* Aufgabenstellung:
Beantworten Sie anhand des zitierten Textes folgende Fragen:
1. Wann und auf welchem Sender läuft die Sendung „Leporello“?
2. Womit hadert der Freundeskreis der Bayreuther Festspiele möglicherweise, und was missbilligt er möglicherweise?
3. Welche Überschrift trägt der Kommentar vom Dienstag, 23. Juli?

* Zitierter Text:
Schön, dass Claudia Roth direkt daran anknüpft. Bei Rolf Zuckowski dürfte schon bald das Telefon klingeln. Wenn einer Ahnung hat vom neuen Bayreuther Zielpublikum, dann ja wohl der Schöpfer der "Weihnachtsbäckerei" mit der riesengroßen Kleckerei. Humperdinck kann ja keiner mehr fragen.
Mag sein, dass der Freundeskreis der Bayreuther Festspiele mit Programmheften zum Ausmalen hadert und die Schaukelpferde im Restaurant missbilligt, aber gegen ein paar Bauklötze im Parkett wird niemand was einwenden können, solange Claudia Roth den dazu passenden Spielplan beisteuert: "Starke Scheite schichtet mir dort am Rande des Rhein's zu Hauf'." Die mit den Noppen sind wunderbar!
Sendung: "Leporello" am 17. Juli 2024 ab 16:05 Uhr auf BR-KLASSIK
Kommentare (9)
Dienstag, 23.Juli, 11:12 Uhr
Störzel Alexander
"Hänsel und Gretel im Festspielhäuschen"
Verehrter Herr Jungblut,
ich äußere mich nicht über den sachlichen bze künstlerischen Gehalt dazu - es geht um Satire, aus dieser Sicht ist Ihnen der Beitrag gut gelungen.

* Einträge zur Position der Objekte:
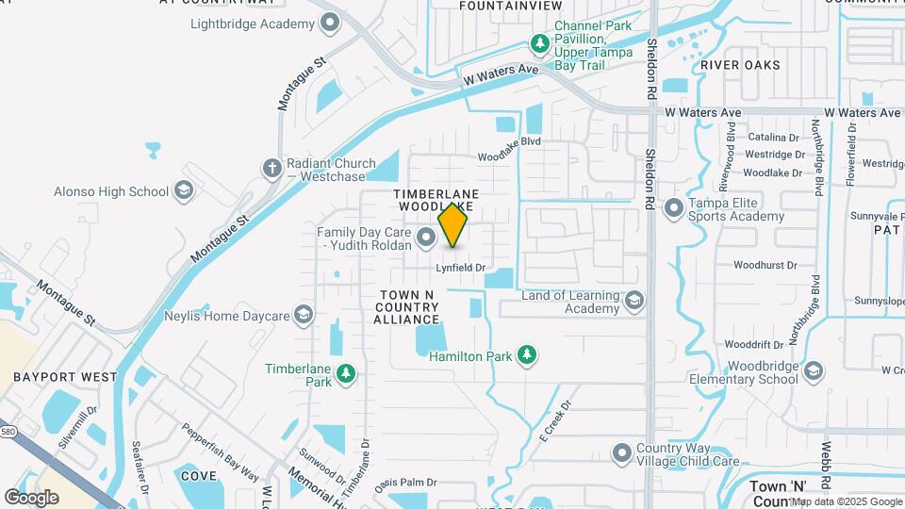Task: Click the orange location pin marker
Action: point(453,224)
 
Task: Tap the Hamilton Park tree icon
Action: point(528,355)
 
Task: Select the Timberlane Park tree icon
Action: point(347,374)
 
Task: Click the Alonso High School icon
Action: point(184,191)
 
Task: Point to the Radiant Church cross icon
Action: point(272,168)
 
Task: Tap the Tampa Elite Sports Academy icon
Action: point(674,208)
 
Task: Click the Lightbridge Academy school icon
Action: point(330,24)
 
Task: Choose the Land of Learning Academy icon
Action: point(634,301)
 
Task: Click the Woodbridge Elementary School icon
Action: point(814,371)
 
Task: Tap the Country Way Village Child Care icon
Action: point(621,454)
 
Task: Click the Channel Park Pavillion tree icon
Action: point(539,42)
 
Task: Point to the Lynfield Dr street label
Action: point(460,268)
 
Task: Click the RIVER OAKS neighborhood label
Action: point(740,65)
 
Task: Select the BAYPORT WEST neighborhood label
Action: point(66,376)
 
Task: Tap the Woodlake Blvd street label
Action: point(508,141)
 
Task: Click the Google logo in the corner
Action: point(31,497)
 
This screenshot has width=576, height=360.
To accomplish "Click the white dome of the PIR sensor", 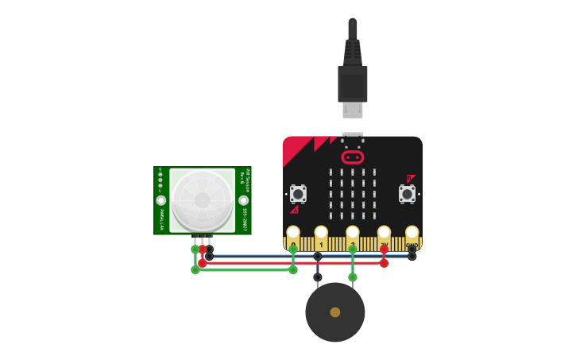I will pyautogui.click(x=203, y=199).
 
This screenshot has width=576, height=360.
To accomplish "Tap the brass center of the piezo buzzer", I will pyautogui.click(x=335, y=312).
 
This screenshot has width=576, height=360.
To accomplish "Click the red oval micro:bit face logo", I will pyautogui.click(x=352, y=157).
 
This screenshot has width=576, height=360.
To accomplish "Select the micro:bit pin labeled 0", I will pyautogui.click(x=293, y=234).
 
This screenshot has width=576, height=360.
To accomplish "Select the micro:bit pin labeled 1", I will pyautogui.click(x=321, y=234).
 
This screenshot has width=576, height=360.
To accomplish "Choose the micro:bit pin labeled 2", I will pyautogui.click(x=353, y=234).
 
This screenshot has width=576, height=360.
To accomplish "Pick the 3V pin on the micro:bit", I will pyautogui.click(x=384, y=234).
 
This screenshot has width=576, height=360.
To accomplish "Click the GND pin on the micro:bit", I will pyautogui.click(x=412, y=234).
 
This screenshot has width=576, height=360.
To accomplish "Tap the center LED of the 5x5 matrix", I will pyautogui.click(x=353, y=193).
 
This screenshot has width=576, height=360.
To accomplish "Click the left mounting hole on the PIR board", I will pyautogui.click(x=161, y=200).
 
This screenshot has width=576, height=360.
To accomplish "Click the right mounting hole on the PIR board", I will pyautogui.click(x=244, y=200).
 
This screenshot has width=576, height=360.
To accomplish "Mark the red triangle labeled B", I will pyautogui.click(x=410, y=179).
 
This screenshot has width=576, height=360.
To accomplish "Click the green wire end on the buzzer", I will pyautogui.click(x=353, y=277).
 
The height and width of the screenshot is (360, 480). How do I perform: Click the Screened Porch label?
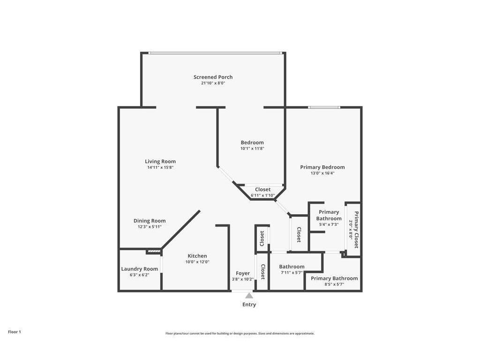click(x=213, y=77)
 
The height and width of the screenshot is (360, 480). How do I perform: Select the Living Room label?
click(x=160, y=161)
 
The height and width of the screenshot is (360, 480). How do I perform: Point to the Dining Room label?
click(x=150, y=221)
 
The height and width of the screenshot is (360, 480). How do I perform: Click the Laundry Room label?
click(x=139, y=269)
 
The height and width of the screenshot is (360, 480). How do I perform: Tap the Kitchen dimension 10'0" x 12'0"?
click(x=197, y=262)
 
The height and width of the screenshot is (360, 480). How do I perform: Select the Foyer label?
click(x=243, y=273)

* Lösung:
1. Am 17. Juli 2024 ab 16:05 Uhr auf BR-KLASSIK.
2. Er hadert möglicherweise mit Programmheften zum Ausmalen und missbilligt möglicherweise die Schaukelpferde im Restaurant.
3. „Hänsel und Gretel im Festspielhäuschen“